Revenues for the period reached P2.92 billion, some 9 percent lower than last year’s P3.23 billion.
With the return of the Philippines to “normal circumstances,” the company said a new challenge has appeared in the form of shifting consumer spending—now primarily focused on revenge retail.
With the slowing down of renovation and home improvement spending in favor of travel and re-enjoying the outside world, the company said it is “cognizant of the new tasks at hand.”
“Our first quarter performance still reflects that challenges from 2022: weakened sales attributable to a clear shift in consumer spending. Travel, leisure and entertainment continue to take precedence as they were suppressed during the heavy quarantine periods and long periods of pandemic circumstances,” AllHome President and CEO Benjamin Therese Serrano.

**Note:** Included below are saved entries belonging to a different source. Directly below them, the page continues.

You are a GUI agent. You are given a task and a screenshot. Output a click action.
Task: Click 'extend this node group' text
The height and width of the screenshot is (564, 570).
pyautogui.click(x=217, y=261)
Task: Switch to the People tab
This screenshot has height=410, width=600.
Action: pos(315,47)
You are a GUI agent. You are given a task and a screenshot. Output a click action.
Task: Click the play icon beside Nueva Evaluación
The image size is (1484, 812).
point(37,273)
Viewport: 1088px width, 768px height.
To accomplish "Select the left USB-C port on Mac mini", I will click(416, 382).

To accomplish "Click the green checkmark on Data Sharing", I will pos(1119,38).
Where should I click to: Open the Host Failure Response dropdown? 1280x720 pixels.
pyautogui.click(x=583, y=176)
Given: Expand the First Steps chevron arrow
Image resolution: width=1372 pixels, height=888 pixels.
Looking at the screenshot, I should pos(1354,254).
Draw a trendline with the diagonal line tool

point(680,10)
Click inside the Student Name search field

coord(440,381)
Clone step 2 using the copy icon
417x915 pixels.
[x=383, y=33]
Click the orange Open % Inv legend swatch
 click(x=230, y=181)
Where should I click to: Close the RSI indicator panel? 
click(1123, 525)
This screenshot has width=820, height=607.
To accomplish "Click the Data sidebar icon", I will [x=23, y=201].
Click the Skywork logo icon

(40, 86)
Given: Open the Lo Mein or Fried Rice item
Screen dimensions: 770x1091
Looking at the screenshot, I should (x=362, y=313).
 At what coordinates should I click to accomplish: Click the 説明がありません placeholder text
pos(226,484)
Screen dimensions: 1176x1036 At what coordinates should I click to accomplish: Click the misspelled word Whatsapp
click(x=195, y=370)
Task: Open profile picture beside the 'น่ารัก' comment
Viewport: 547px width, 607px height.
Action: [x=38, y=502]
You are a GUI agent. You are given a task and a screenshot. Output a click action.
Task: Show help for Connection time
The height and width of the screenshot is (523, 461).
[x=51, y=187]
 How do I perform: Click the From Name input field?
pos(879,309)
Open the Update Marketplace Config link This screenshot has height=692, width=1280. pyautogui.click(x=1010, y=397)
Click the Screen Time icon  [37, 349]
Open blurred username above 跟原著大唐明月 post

“However, our first quarter shows signs hallmarks of the key strengths of AllHome. Our soft categories—where we have a clear advantage—continue to generate the lion’s share of our revenue.”
Serrano said the company will continue to pursue efficiencies in operations through the optimization of each store’s revenue potential, energy and manpower rationalization, optimization of in-store warehouses to save on rented warehouses, among others.
Last year, the company said it saw a resurgence in its hard categories, such as construction materials, hardware, tiles and sanitary wares, during the nine months of 2021, when the Philippines was under a series of strict lockdowns.
AllHome said it wants to bring its hard category performance to a 50-50 split with its soft categories in the coming years, as the company continues to improve on its initiatives to grow its share in the builders’ market.